→ **WRITTEN TASK**:
Rewrite the items from the line containing "866x426 pixels." through the end of the items, replacing "dropdown" with "menu" and leaving everything else unchanged.

[Stored data entries]
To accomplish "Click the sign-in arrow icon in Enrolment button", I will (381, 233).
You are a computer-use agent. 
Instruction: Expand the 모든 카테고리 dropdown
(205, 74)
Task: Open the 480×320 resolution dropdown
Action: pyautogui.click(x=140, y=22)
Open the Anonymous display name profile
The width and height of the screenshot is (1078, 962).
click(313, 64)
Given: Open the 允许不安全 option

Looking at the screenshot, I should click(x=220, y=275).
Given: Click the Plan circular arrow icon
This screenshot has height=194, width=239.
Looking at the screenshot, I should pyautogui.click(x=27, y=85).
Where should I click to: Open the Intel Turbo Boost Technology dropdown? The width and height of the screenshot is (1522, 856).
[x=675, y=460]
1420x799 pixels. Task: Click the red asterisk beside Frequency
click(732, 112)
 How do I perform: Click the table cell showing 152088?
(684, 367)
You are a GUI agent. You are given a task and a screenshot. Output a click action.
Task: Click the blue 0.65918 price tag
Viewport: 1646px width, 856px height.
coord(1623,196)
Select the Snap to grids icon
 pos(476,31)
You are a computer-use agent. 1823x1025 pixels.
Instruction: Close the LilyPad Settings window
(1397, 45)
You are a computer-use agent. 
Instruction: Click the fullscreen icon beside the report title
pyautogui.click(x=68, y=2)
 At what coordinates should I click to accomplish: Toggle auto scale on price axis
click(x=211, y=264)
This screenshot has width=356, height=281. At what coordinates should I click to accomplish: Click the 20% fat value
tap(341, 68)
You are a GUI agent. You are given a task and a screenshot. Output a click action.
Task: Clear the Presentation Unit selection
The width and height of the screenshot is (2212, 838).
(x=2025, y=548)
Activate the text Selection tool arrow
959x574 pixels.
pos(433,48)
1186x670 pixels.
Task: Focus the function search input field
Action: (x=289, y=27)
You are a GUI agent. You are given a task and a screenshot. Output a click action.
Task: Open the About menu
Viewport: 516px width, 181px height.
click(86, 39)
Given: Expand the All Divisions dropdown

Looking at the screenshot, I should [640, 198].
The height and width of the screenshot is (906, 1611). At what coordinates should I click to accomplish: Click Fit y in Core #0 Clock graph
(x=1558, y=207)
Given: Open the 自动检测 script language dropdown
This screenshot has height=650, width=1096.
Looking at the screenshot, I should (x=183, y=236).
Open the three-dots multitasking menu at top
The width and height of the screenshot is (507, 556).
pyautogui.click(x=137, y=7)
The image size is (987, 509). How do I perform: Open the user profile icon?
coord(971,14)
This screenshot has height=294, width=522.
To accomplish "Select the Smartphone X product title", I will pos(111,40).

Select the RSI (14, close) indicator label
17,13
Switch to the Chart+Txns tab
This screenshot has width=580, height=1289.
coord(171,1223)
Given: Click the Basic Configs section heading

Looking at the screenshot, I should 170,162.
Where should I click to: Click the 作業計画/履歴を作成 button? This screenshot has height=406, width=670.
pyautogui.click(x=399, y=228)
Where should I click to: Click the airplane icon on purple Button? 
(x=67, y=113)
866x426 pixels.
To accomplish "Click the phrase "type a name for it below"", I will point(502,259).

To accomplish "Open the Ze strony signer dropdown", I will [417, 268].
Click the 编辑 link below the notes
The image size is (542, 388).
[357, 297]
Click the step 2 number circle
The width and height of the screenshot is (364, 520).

→ **REPLY**:
866x426 pixels.
To accomplish "Click the phrase "type a name for it below"", I will point(502,259).

To accomplish "Open the Ze strony signer menu", I will [417, 268].
Click the 编辑 link below the notes
The image size is (542, 388).
[357, 297]
Click the step 2 number circle
The width and height of the screenshot is (364, 520).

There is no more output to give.